Pictures

Me 1974

Happy Monday everyone!! This morning the day greeted London with blue skies and sunshine, that slipped under the blind and pulled me from my reverie. I’m not sure what I was dreaming of, but the feeling of discontent was difficult to shed in wakefulness, and it took some time, and a second cup of coffee to find the motivation required to address the busy ‘to do list’ that’s been waiting all weekend. I sat at my desk, and surveyed the books and papers, searching for inspiration, wondering where the answers to my dilemmas are hiding.

I have a photo in my office, a treasured memento; clients often enquire whether it’s my daughter, or perhaps a niece, but the little girl with her hair brushed in bunches, smiling at the camera, is me circa 1973. It’s one of my earliest memories, taken at playschool (kindergarten) and is a reminder to not let studying/work eclipse play too frequently.
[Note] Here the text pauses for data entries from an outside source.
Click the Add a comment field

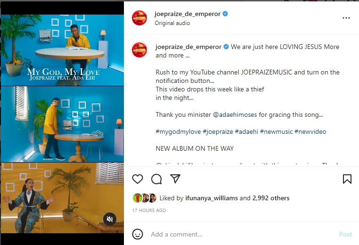tap(243, 234)
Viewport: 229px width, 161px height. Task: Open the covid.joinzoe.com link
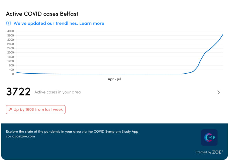coord(20,136)
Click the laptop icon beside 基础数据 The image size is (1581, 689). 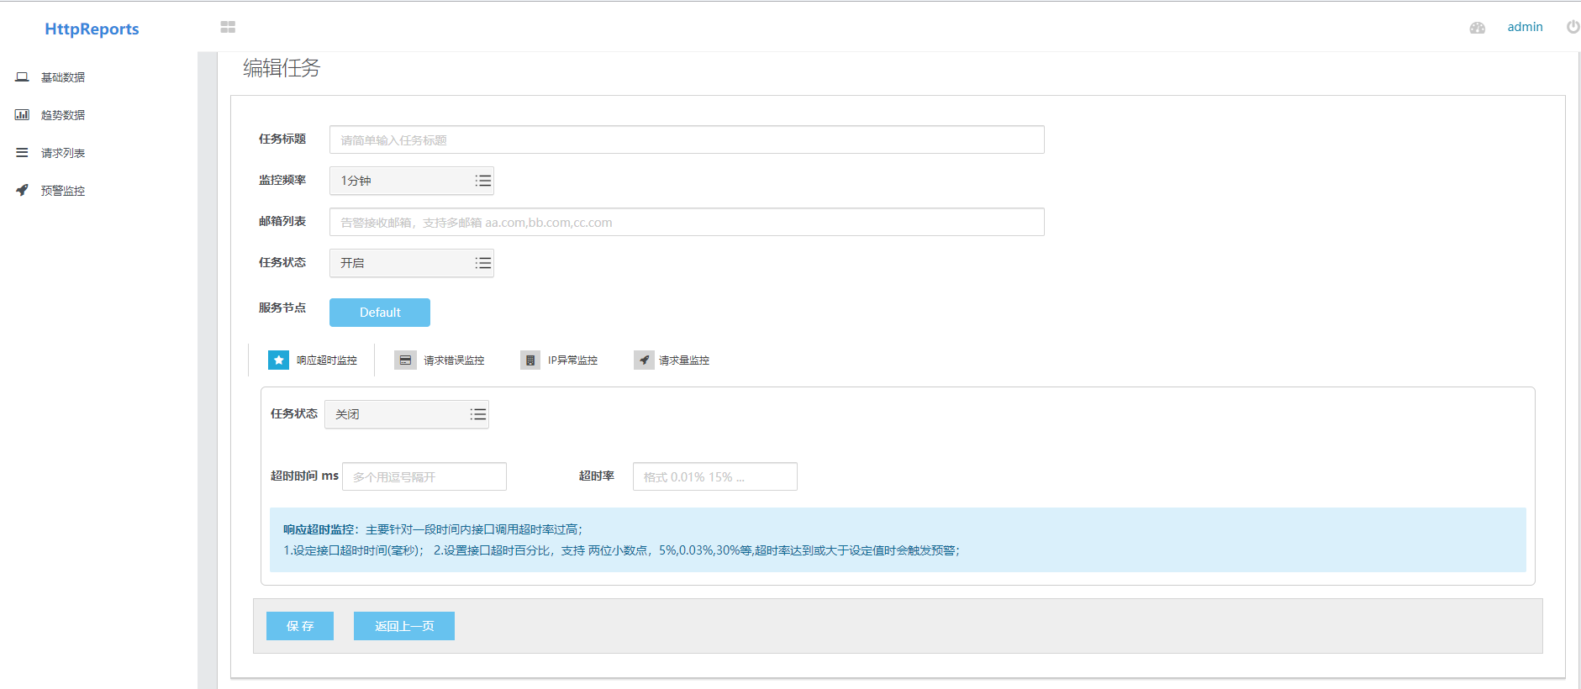tap(22, 77)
Today my younger-self seems to sigh and question why it’s so difficult being a ‘grown up’; making decisions, shouldering responsibility, and I wish for a moment that I could warn her not to embrace it too eagerly, to enjoy the freedom and simplicity a little longer.

I have a lot going on at the moment, and it seems exhausting juggling disappointments and realizations, opportunities and obligations; and I wished for a moment that I could escape it, that choosing which was my favourite picture in the book the photographer had given me, was again the only thing I had to worry about. Then I realized, it is still that easy actually, except the pictures aren’t printed, we have to draw them, not with pencils or crayons, but our choices and actions; and that creating the life we want isn’t about what it’s supposed to look like, but letting our imaginations run wild with the colours available.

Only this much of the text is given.